CONSIGNE A
Transcrivez fidèlement un passage de l'article sur la réforme des aides à la rénovation, en commençant par « Faible transparence » et en allant jusqu'à « restaient en suspens. ».

======== TEXTE CITÉ

Inflexions et complexités
La détermination de l’été connaît toutefois quelques inflexions. Faiblesse temporaire du nombre de MAR, ou concession à un monde du bâtiment (Capeb comme FFB) très critique sur la réforme, le ministère a début décembre accordé un sursis de six mois aux passoires thermiques, qui pourront continuer à bénéficier du parcours monogeste jusqu’au 1er juillet 2024. Une décision qui enterre les ambitions de rénovation globale pour 2024. Il y a en effet fort à parier que les devis pour des pompes à chaleur vont se multiplier au premier semestre, et que la réalisation des travaux occupera les acteurs tout au long de l’année, la date de demande de la prime faisant foi. Peut-être de quoi donner le temps à certains délégataires de construire leur activité sur le tertiaire…
Le parcours monogeste a lui aussi fait l’objet d’une évolution. Dans la présentation initiale du dispositif, en juin dernier, l’isolation n’avait pas sa place. L’administration considérait alors que ce parcours, ciblant les logements à partir de E et jusqu’à A, concernait des bâtiments déjà isolés. Il n’y avait donc plus qu’à changer le système de chauffage, pour accélérer la décarbonation. Finalement, si l’isolation seule n’est pas éligible, elle peut toutefois être financée en complément du remplacement d’un système de chauffage : combles, murs (par l’extérieur) et même doubles vitrages retrouvent un petit montant d’aides.
Malgré tous ces accommodements, le nouveau régime d’aides tombe abruptement. « Il ne tient absolument pas compte des travaux déjà réalisés, déplore un autre délégataire. Ainsi, un ménage qui a changé son appareil de chauffage dans une passoire thermique avec des aides récemment devra obligatoirement s’engager dans un parcours accompagné, et à nouveau changer sa pompe à chaleur. » Un regret que Jean-Christophe Repon, président de la Capeb, a exprimé à plusieurs reprises concernant la chaudière gaz : financée jusqu’en cette fin d’année par les CEE, elle sera bannie des chantiers aidés l’an prochain. Au risque d’aller remplacer des chaudières quasi-neuves par des pompes à chaleur, pour un bilan carbone qui risque d’être très défavorable !
Faible transparence
A ce stade, le dispositif paraît encore moins lisible que celui en vigueur les années antérieures. Un parcours de rénovation globale, un monogeste mais qui permet d’en faire deux, une interdiction du second pour les passoires mais au bout de six mois seulement… : le sprint se transforme en course d’orientation. Sans compter que la communication des pouvoirs publics au goutte-à-goutte ne facilite pas la lecture globale. Au 20 décembre, aucune présentation de l’ensemble n’avait encore été effectuée, et de nombreux arbitrages restaient en suspens.
A noter toutefois, la simplification de l’audit, annoncée pour avril. « Il y avait actuellement deux audits différents, celui obligatoire à la vente d’une passoire thermique, sous méthode TH-C-E ex, et celui prévu dans MaPrimeRénov’ », détaille Lucas Mirgalet, directeur du développement de Thermiconseil. La méthode de cet audit (3CL) sera alignée sur celle du DPE.

================

CONSIGNE B
Reprenez mot pour mot les lignes des enregistrements, en commençant par la ligne qui contient « Task: Click the search magnifier icon » et en allant jusqu'à la ligne qui contient « Viewport: 1456px width, 819px », les deux incluses.

======== ENREGISTREMENTS FOURNIS

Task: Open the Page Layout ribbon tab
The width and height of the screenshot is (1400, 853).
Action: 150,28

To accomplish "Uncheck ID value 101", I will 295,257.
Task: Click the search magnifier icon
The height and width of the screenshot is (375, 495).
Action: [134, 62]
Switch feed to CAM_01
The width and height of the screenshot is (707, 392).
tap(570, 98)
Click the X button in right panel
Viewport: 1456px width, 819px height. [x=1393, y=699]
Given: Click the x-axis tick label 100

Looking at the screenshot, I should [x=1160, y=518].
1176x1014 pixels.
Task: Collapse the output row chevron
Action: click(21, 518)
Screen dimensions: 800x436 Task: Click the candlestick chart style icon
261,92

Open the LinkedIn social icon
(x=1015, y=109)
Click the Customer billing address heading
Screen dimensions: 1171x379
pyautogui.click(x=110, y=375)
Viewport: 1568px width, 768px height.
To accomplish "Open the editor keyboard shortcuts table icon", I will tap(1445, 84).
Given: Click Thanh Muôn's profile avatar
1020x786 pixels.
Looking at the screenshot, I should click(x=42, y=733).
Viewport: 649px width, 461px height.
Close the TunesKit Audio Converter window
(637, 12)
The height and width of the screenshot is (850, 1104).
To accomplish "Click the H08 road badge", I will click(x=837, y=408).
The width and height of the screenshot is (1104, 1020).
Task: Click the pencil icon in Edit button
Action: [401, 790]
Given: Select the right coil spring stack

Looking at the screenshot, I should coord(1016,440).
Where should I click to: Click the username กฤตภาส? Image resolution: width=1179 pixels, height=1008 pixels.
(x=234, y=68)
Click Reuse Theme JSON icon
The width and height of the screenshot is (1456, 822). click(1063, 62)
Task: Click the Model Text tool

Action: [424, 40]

================

RÉSULTAT A
Faible transparence
A ce stade, le dispositif paraît encore moins lisible que celui en vigueur les années antérieures. Un parcours de rénovation globale, un monogeste mais qui permet d’en faire deux, une interdiction du second pour les passoires mais au bout de six mois seulement… : le sprint se transforme en course d’orientation. Sans compter que la communication des pouvoirs publics au goutte-à-goutte ne facilite pas la lecture globale. Au 20 décembre, aucune présentation de l’ensemble n’avait encore été effectuée, et de nombreux arbitrages restaient en suspens.

RÉSULTAT B
Task: Click the search magnifier icon
The height and width of the screenshot is (375, 495).
Action: [134, 62]
Switch feed to CAM_01
The width and height of the screenshot is (707, 392).
tap(570, 98)
Click the X button in right panel
Viewport: 1456px width, 819px height. [x=1393, y=699]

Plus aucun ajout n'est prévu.